DIRECTIONS FOR THIS TASK:
Copy out, word for word, the passage on Fox News coverage of the East Coast snowstorms and global warming.

TEXT EXCERPT:
>> begin

The theme on Fox: Because it's colder in New York and D.C., it must be colder all around the rest of the world!
Eric Bolling taunted Al Gore, as did Glenn Beck, who then went on to laugh at the reports noting that in fact this is evidence of global-warming theory, claiming that we were now using an upside-down thermometer, then darkly proclaimed that this was all about the "progressive agenda", which has no use for "the truth." And on Hannity's show, he trotted out the "blizzards debunk global warming" line, and Greg Gutfeld proclaimed that this meant the demise of the "global warming industry."
Of course, we could just as easily proclaim that the record warm temperatures we're getting in Seattle are proof that global warming is real.
But here in Seattle, we understand that what happens to us locally doesn't mean the same thing is happening globally. We're not only more honest about it, we're more reality-based.
And the reality, as the New York Times explained this morning, is that the heavy snowstorms on the East Coast in fact perfectly fit into the model of climate change being predicated by scientists:
Jeff Masters, a meteorologist who writes on the Weather Underground blog, said that the recent snows do not, by themselves, demonstrate anything about the long-term trajectory of the planet. Climate is, by definition, a measure of decades and centuries, not months or years.Fox's Jane Skinner featured a report this morning discussing this Brenda Ekwurzel of the Union of Concerned Scientists, who laid out in more detail how the heavier snows are likely a product of the heavier amounts of moisture in the atmosphere from global warming.
But Dr. Masters also said that government and academic studies had consistently predicted an increasing frequency of just these kinds of record-setting storms, because warmer air carries more moisture.
“Of course,” he wrote on his blog Wednesday as new snows produced white-out conditions in much of the Eastern half of the country, “both climate-change contrarians and climate-change scientists agree that no single weather event can be blamed on climate change.
“However,” he continued, “one can ‘load the dice’ in favor of events that used to be rare — or unheard of — if the climate is changing to a new state.”

>> end

INFORMATION SHOWN:

>> begin

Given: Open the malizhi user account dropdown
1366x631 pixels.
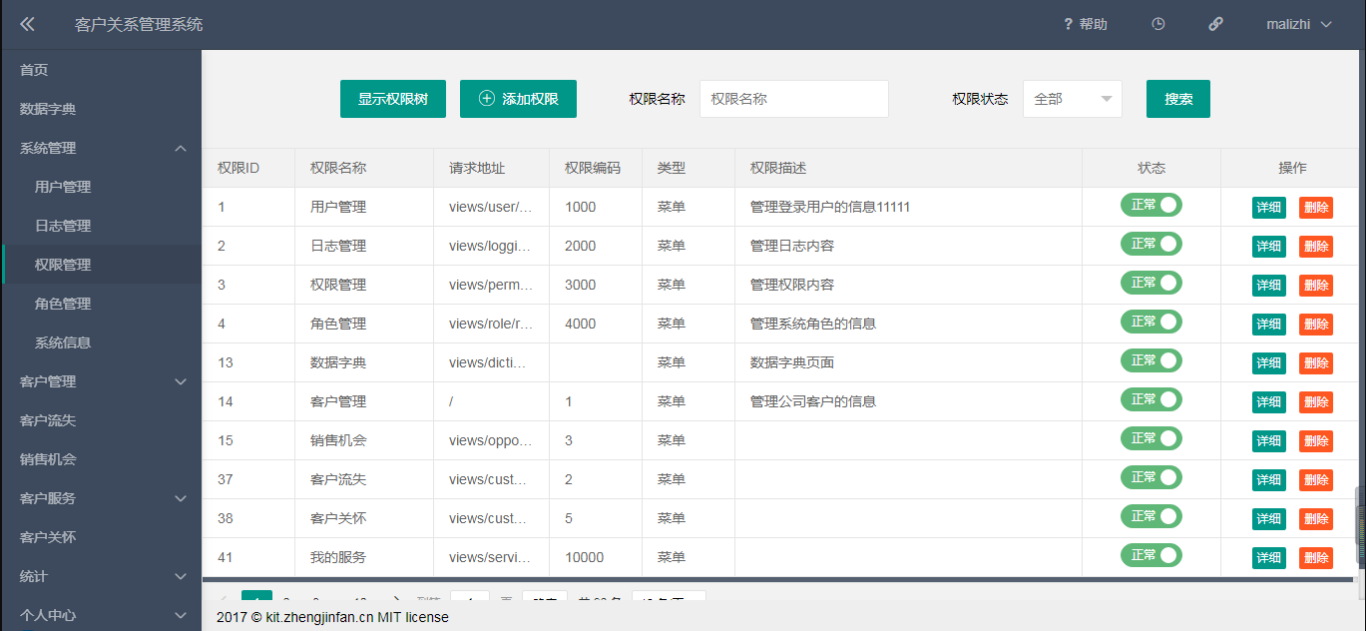Looking at the screenshot, I should click(1297, 23).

>> end

RESULT BELOW:
The theme on Fox: Because it's colder in New York and D.C., it must be colder all around the rest of the world!
Eric Bolling taunted Al Gore, as did Glenn Beck, who then went on to laugh at the reports noting that in fact this is evidence of global-warming theory, claiming that we were now using an upside-down thermometer, then darkly proclaimed that this was all about the "progressive agenda", which has no use for "the truth." And on Hannity's show, he trotted out the "blizzards debunk global warming" line, and Greg Gutfeld proclaimed that this meant the demise of the "global warming industry."
Of course, we could just as easily proclaim that the record warm temperatures we're getting in Seattle are proof that global warming is real.
But here in Seattle, we understand that what happens to us locally doesn't mean the same thing is happening globally. We're not only more honest about it, we're more reality-based.
And the reality, as the New York Times explained this morning, is that the heavy snowstorms on the East Coast in fact perfectly fit into the model of climate change being predicated by scientists:
Jeff Masters, a meteorologist who writes on the Weather Underground blog, said that the recent snows do not, by themselves, demonstrate anything about the long-term trajectory of the planet. Climate is, by definition, a measure of decades and centuries, not months or years.Fox's Jane Skinner featured a report this morning discussing this Brenda Ekwurzel of the Union of Concerned Scientists, who laid out in more detail how the heavier snows are likely a product of the heavier amounts of moisture in the atmosphere from global warming.
But Dr. Masters also said that government and academic studies had consistently predicted an increasing frequency of just these kinds of record-setting storms, because warmer air carries more moisture.
“Of course,” he wrote on his blog Wednesday as new snows produced white-out conditions in much of the Eastern half of the country, “both climate-change contrarians and climate-change scientists agree that no single weather event can be blamed on climate change.
“However,” he continued, “one can ‘load the dice’ in favor of events that used to be rare — or unheard of — if the climate is changing to a new state.”